Última actualización el 2020-10-21
Gabriel García Márquez, el famoso escritor colombiano autor de “Cien Años de Soledad”, obtuvo el premio Nobel de literatura en 1982 al presentar ante el mundo una visión de la realidad donde la crudeza de las injusticias sociales y la violencia de su país en los albores del siglo XX se entrelazaba con coloridos pincelazos de situaciones a todas luces exageradas si no sobrenaturales. Esta mezcla de realidad con fantasía, reconocida en el mundo de la literatura como “Realismo Mágico” llegaría a ser sinónimo de la obra del Nóbel.
Entre los años 2000 y 2006 viví en Santa Marta, una pequeña ciudad costera que pertenece a la región Caribe, que es la misma donde creció García Márquez. De esta ciudad hablaré con detalles en el siguiente capítulo. Allí pude reconocer con claridad el origen de la visión fantástica de la realidad, que se puede palpar en el mencionado clásico de la literatura, pero también en muchas otras de sus obras tales como “La Hojarasca” y “Crónica de una Muerte Anunciada”. La mezcla de ancestralidad indígena sincretizada por la religión, la fuerte influencia de la Iglesia Católica y la necesidad de escapar de la dura realidad de pobreza y violencia ya descritos en este libro, se sumaron en Colombia para producir una visión particular de la realidad en la cual se necesita de un significado trascendente y superior que le brinde sentido y propósito a las privaciones, barbarie e insensatez con las que hay que lidiar a diario.
Lo que para lectores europeos o asiáticos de Cien Años de Soledad, cosas como las visiones de ascensiones milagrosas, prácticas alquimistas, poderes mágicos y personas que se convierten en monstruos, son de manera evidente elementos de ficción claramente distinguibles de la realidad, en Colombia para muchos es una parte integral, si bien oculta de la realidad. Durante mis años en la Costa Caribe escuché varias historias “Macondianas” como por ejemplo la de una anciana que dormía en su ataúd para evitar la molestia para sus familiares si fallecía durante la noche. Sin embargo, los ejemplos más comunes de esta creencia en lo sobrenatural los conocí en forma de supersticiones de todo tipo, desde rezos para encontrar cosas perdidas hasta aseguranzas para hacerse invisible ante los enemigos, pasando por todo tipo de ceremonias para curar enfermedades físicas.

• TU TAREA: Continúa el fragmento sobre García Márquez y las creencias sobrenaturales en la Costa Caribe colombiana a partir de su última oración. Los ítems que siguen no tienen relación alguna con el fragmento.

• DATOS PROPORCIONADOS:
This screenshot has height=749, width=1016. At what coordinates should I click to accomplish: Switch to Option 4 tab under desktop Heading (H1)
...
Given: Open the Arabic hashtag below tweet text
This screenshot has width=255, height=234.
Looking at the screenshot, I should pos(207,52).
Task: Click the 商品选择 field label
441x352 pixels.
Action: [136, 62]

• EJERCICIO RESUELTO:
Si bien lo más probable es que García Márquez se haya inspirado en su natal Aracataca para dar forma a la población ficticia en la que suceden muchas de sus historias, Macondo bien podría representar a gran parte de la Colombia rural y pobre de principios del siglo XX, o incluso a las partes de Latinoamérica de similar situación socioeconómica y trasfondo religioso.
El Brujo
Una de las principales dificultades que mis padres tuvieron que enfrentar al ser al mismo tiempo docentes educados comprometidos con la ciencia y piadosos practicantes del catolicismo, probablemente fue el de formar a sus hijos con un balance entre la ética religiosa y a la vez una mente crítica. No habrá sido fácil explicar por qué no es real Santa Claus, o “Papá Noel” como se le conoce en Latinoamérica, pero sí el Divino Niño Jesús, o cómo es que los adivinos son charlatanes pero los sacerdotes sí son sabedores con autoridad. Adicionalmente, como lo mencioné antes, junto con el paquete de dogmas de la religión católica, los Latinoamericanos recibimos también un grueso bagaje de creencias animistas provenientes de nuestros ancestros indígenas que habitaron el territorio de la América prehispánica.
En cualquier caso, recuerdo que durante mi infancia, aparte de la profunda inmersión que hice en la fe católica como lo narré en el capítulo anterior, crecí presenciando y participando en numerosas prácticas supersticiosas, que aunque supuestamente proscritas por la Iglesia Católica, en la práctica eran ignoradas o incluso propiciadas por muchos sacerdotes y religiosas.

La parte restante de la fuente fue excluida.